La experiencia ha mostrado la falta de realismo de la idea de que las creencias religiosas son un asunto estrictamente privado: aunque estas creencias sean la cosa más íntima, no por eso dejan de tener una dimensión social, porque toda fe informa el resto de las opiniones y el comportamiento en sociedad y porque toda religión se vive colectivamente y da origen a comunidades que tienen algo que decir sobre los asuntos de la ciudad.

Por consiguiente, las Iglesias están en su derecho cuando se manifiestan sobre las cuestiones de interés general, siempre que no ejerzan más presiones sobre la decisión que las admitidas por la práctica democrática. Están también en su papel cuando se pronuncian sobre la dimensión ética de los problemas políticos. Sus responsables faltarían a su deber si se callasen: ¿se han olvidado ya los reproches que han recibido por no haber elevado más su voz contra los crímenes del régimen de Vichy? Las Iglesias contribuyen a la educación de la conciencia pública.

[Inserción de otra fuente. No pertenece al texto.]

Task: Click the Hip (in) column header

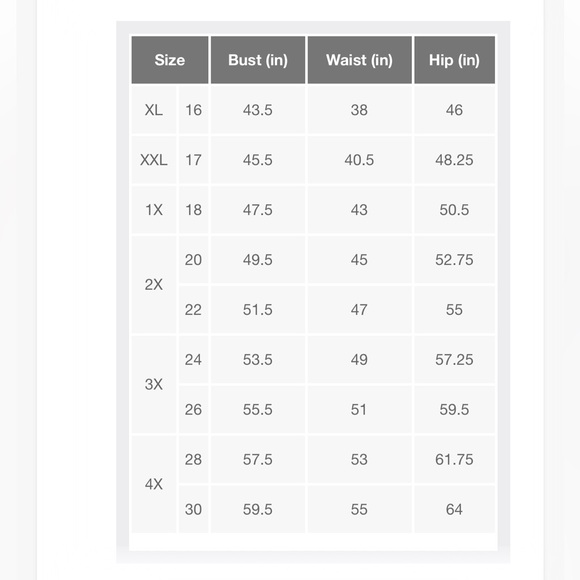Action: (x=455, y=60)
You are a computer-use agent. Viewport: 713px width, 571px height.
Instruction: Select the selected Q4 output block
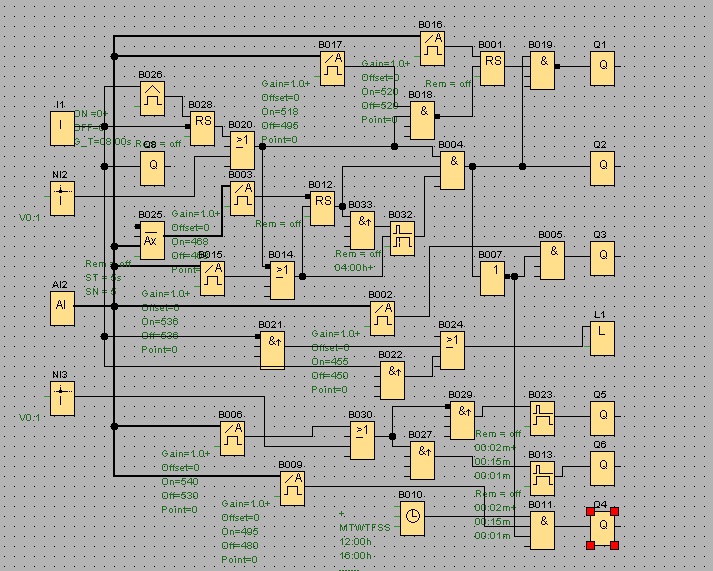click(602, 527)
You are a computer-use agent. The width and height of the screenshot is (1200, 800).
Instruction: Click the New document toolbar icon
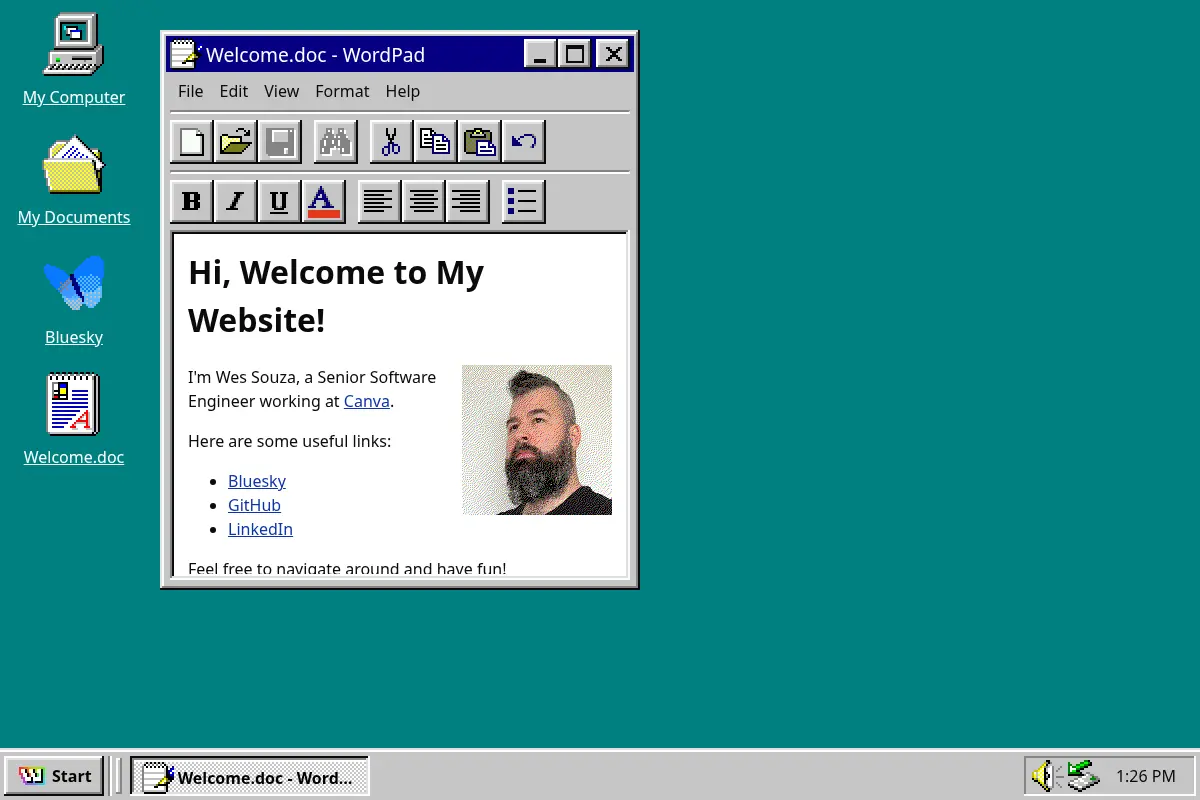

El derecho a intervenir en el debate democrático, el deber de dar a conocer su postura, no les autoriza a decir cualquier cosa. Más aún que otras instituciones, las Iglesias comprueban la dificultad de conciliar la ética de la convicción y la ética de la responsabilidad. Les corresponde específicamente mostrar a plena luz las implicaciones éticas de las decisiones políticas y recordar, a tiempo y si es preciso a contracorriente, los principios esenciales. Pero son también instituciones responsables que deben tener en cuenta ciertas necesidades y lo que es posible.